Mulga Bill Writing Award second place poetry 2018

There is a science

By Andrea Wilk


there is a science

there is a mind


upon a mountain

there is a find


there is a fossil

there is a bone

of contention

such things are prone


there are questions

how old…from where

on earth

they carefully tread

to locate those things long dead


there is a drawing

there is a beast

of burden

of proof it matters not the least


good intentions

good art, good text

good grief, good God what next


there is a belief

about a creature

publish it

in every feature


Judge’s comments:

The clever, yet delicate play on words within each stanza impressed without detracting from the poem’s content. A subtle comment on society’s want to jump on board the next big thing and an interesting interpretation of the ‘myths and legends’ theme.

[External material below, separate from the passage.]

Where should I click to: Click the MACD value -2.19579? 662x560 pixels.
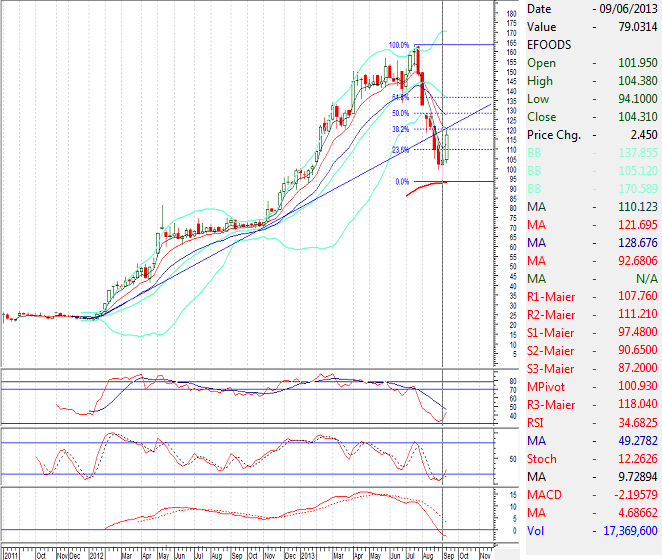click(x=630, y=494)
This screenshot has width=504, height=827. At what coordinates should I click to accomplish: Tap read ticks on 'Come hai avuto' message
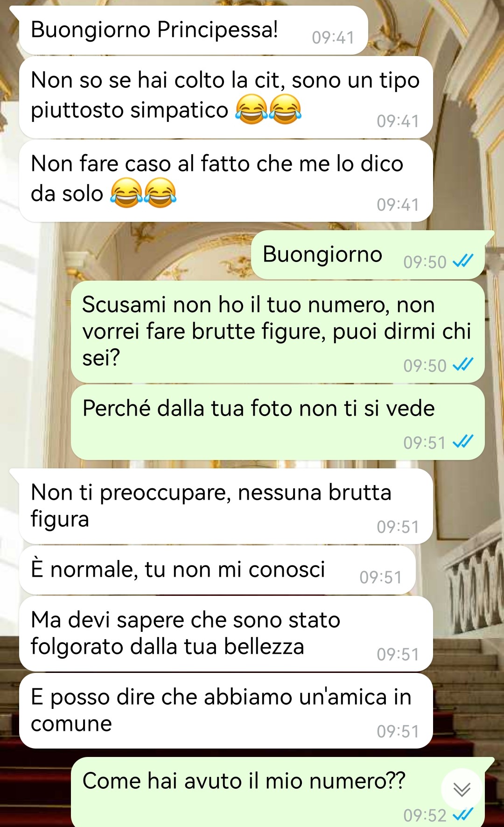click(x=463, y=814)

Mulga Bill Writing Award second place short story 2018


By Jacqueline Trott

She gently flicked at her hair, pulling it from her face. Trails and curls of desert birds rose to the skies in the breeze. She surveyed the early morning hours silently, the red plains in front of her, flat lines all the way to the horizon. In the corner of her eye she could see the bent back of her sister, inspecting the flowers in the blue pre-dawn. She loved the quietness. Last night, when all the tourists had gone, she undressed to her inky black camisole and hugged her body against the chill of night. Even in summer, the night time sands were icy to the touch.


Dawn brought a new clamour and swarms of tiny humans climbing over each other to click-capture their memories. This was the time of day when she would parade her first dress. It reflected the early rays and was the subject of compliments by all who saw her. Her face remained in shadow, but the radiant pink of her morning dress opened mouths and imprinted hearts. She smiled to herself. People were so strange.


For the rest of the day, she wore a golden red dress, with tumbles of pleats and folds that fell at the feet of eucalypts. Fresh arrivals of visitors would walk around her in the heat of day, sweating in admiration. She never felt the desert heat. She had lived here a long time, longer than anyone could remember.


In the afternoon, her dress pulsed vermillion. A neon sign radiating against a backdrop of muted red-browns and sagging sage greens. She was beautiful. She knew it. She reclined on her elbows towards the end of the day to allow the admirers to fully appreciate her form. Her favourite dress would be next.


She had an unusual way of changing costumes without anyone noticing.  As she slipped out of one dress and into another, untrained eyes blinked at the illusion. She knew it wasn’t a myth. There was no magic in the way she could smell rain a week before it arrived (oh, how she loved the wet season and wearing her lightning dress) and knowing every black buzzard and wedge- tailed eagle that soared above her head. No, there was no magic- the colours were just one of the many unspoken languages of the desert.


The Anangū people told her the story of how she was born, in this very place. It was the legend of the great earthquake, and it was sung to her in Pitjantjatjara tongue that she was an ancient spirit asleep in the sands, until the desert decided to birth her. She had heard stories of the great creatures that roamed in the sulphur of volcanoes, and the towering mountains ranges that folded up into the sky near Alice Springs. But they were all gone now. The desert took them back. It would reclaim her too, one day.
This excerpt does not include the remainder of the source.